# From 3d to Field



## Shooter Mike (Oct 27, 2002)

Ok - my experience has mostly been limited to 3d. I'm looking to move into field archery, and am in the market for some arrows for field shooting. 

Secondly, based off of your experiences what recommendations do you have for setting up a field arrow? 

And finally, what rest setup have you all found to work out the best for field shooting. 

So, what's your input? For what it's worth, here in Hawaii there's no guessing on whether or not you may be shooting with winds - it's always windy, so my CXL's are too fat for this wind. 

1 - Arrows:

2 - Arrow Setup/Configuration:

3 - Arrow Rest:


----------



## Jbird (May 21, 2002)

*Field Setup*

Best mid priced skinny arrow - Navigators or Triples. Best Premium arrows-Nano XR's.
Set them up with 100 grain points or whatever it takes to get 10-13% front of center.
Best rest -Brite Site Pro Tuner with blade to suit arrow weight.

Opinions vary but the above listed components will shoot well in the wind
and are proven performers for Field archery.
Jbird


----------



## swerve (Jun 5, 2005)

Navigators, ACE, or premium X10 Pro Tours
100 gr glue in pts
Low drag vane of any make. I use AAE 2" shield cut


----------



## itchyfinger (Jun 14, 2007)

Has anyone tried the Navigator FMJ's yet???


----------



## swerve (Jun 5, 2005)

I haven' tried them, but have heard some problems with the straightness of the metal over carbon as opposed to carbon over aluminum. Just rumors have not confirmed that myself.


----------



## GeorgD (Nov 18, 2002)

*Best arrows X10s or x10 Pro Tours*- I can't tell the difference, but one of the top shooters here in CA tells me he can and didn't believe he would. He loved his X10s, but gave the Pro tours a try when Easton sent them to him. He loves them and says they do shoot better for him. And his score has improved this past year. That's hard when you're shooting close to perfect.
*Best priced arrows for duribility and flight*, Navigators
If you shoot light poundage with a short draw length, ACEs for the distance, I found they do not hold up for me. Too many get crushed.
100-110 grain point. 12-14% FOC
1.87 Fletch Flex vanes

I like the spring steel rest. I've tried a few others, but the spring steel just works best for me with less potential of problems.


----------



## jjgsp (Sep 6, 2002)

If you don't want to go broke on arrows or are not sponsored by an arrow company, try Gold Tip ultralite Pro. Excellent straightness and weight tolerances. Proper tips will get a good FOC and they are durable.

### [Tasks]
A - Translate this sentence from the field archery thread into Spanish: "He loved his X10s, but gave the Pro tours a try when Easton sent them to him."
B - In the field archery thread, why does the person who started it say the CXL arrows won't do for field shooting?
C - Reproduce the passage of the field archery thread that starts at "Ok - my experience" and ends at "for this wind.".

### [Rows showing where targets appear]
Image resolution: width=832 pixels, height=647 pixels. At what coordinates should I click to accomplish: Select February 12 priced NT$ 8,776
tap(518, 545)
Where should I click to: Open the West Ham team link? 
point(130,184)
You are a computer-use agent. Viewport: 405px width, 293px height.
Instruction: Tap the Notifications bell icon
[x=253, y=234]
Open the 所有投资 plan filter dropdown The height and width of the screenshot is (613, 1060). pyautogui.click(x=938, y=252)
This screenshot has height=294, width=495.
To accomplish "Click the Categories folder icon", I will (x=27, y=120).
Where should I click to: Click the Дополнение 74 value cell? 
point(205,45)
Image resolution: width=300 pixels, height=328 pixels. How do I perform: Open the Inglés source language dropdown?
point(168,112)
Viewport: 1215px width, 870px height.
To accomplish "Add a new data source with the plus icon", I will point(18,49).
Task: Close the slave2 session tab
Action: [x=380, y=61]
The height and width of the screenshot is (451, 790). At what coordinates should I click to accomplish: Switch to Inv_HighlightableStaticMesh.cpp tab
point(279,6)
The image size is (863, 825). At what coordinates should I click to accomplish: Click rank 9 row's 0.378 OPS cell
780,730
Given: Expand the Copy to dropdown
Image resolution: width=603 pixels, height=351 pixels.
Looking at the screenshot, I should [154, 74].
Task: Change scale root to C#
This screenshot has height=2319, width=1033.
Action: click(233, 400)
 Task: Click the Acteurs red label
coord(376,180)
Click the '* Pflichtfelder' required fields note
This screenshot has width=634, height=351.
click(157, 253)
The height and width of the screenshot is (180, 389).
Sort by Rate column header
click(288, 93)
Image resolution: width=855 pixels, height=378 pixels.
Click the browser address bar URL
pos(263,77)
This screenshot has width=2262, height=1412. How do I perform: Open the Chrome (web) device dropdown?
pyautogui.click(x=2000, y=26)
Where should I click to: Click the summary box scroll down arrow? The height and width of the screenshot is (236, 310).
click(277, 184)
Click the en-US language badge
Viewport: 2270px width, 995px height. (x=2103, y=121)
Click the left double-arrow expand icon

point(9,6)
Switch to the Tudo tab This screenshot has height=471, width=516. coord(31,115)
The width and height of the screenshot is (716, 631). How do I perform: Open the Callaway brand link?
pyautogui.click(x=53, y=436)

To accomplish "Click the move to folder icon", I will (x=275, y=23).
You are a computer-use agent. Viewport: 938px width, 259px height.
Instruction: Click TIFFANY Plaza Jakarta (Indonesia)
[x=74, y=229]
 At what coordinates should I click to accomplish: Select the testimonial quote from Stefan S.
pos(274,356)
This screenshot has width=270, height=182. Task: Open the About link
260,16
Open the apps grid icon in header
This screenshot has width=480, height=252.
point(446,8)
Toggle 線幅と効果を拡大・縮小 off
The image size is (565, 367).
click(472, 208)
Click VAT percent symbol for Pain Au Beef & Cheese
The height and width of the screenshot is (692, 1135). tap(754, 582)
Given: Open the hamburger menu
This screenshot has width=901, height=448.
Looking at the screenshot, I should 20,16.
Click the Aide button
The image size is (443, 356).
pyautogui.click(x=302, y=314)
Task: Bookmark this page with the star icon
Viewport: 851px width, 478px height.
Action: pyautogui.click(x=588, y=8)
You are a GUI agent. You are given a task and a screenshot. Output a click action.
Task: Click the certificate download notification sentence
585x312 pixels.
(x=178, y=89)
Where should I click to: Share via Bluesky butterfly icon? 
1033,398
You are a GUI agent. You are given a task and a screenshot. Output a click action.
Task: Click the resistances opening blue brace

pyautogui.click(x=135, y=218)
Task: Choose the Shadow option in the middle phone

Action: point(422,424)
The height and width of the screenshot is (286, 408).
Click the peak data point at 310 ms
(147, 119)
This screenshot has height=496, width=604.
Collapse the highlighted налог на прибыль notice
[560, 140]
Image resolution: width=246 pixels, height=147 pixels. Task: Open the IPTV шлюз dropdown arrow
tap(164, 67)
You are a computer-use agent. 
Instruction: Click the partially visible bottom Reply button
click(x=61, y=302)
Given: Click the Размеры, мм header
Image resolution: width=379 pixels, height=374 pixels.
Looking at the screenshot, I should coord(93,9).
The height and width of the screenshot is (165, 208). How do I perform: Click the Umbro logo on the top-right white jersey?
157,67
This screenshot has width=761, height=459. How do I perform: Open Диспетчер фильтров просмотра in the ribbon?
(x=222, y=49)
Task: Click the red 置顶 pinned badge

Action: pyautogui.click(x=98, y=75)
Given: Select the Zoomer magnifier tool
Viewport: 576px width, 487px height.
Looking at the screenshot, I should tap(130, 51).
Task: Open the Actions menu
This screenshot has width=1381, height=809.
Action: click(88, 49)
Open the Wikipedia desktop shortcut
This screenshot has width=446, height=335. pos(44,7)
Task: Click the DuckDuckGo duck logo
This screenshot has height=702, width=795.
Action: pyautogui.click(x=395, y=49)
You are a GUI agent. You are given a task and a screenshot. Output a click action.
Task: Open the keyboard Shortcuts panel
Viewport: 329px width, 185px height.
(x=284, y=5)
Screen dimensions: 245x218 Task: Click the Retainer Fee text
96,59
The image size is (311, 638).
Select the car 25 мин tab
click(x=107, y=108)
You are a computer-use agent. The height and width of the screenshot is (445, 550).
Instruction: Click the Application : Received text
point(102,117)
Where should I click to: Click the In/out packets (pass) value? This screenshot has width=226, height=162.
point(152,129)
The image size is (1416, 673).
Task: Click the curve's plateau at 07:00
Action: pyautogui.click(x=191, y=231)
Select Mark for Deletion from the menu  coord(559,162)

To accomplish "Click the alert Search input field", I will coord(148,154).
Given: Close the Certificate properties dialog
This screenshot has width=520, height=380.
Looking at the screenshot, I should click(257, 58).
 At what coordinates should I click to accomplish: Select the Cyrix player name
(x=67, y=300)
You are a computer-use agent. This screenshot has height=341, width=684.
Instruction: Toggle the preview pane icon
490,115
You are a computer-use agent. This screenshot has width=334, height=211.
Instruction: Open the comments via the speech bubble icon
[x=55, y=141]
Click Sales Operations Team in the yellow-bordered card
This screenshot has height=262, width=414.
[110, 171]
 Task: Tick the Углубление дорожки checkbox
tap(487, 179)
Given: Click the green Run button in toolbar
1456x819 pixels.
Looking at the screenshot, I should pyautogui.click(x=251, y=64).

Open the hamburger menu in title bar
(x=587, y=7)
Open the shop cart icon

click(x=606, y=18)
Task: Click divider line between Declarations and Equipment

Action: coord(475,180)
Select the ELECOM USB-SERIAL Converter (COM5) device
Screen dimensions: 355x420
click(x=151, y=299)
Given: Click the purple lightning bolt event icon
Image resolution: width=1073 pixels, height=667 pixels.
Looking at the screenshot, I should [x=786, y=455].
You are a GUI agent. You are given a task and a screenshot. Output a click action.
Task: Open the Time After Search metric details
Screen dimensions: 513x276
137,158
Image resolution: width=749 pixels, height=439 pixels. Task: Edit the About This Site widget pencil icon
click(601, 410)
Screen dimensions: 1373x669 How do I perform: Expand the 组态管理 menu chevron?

### [In response]
A - Le encantaban sus X10, pero probó las Pro Tours cuando Easton se las envió.

B - He shoots in Hawaii, where it is always windy, so wind is a certainty. His CXLs are too fat for that wind.

C -
Ok - my experience has mostly been limited to 3d. I'm looking to move into field archery, and am in the market for some arrows for field shooting. 

Secondly, based off of your experiences what recommendations do you have for setting up a field arrow? 

And finally, what rest setup have you all found to work out the best for field shooting. 

So, what's your input? For what it's worth, here in Hawaii there's no guessing on whether or not you may be shooting with winds - it's always windy, so my CXL's are too fat for this wind.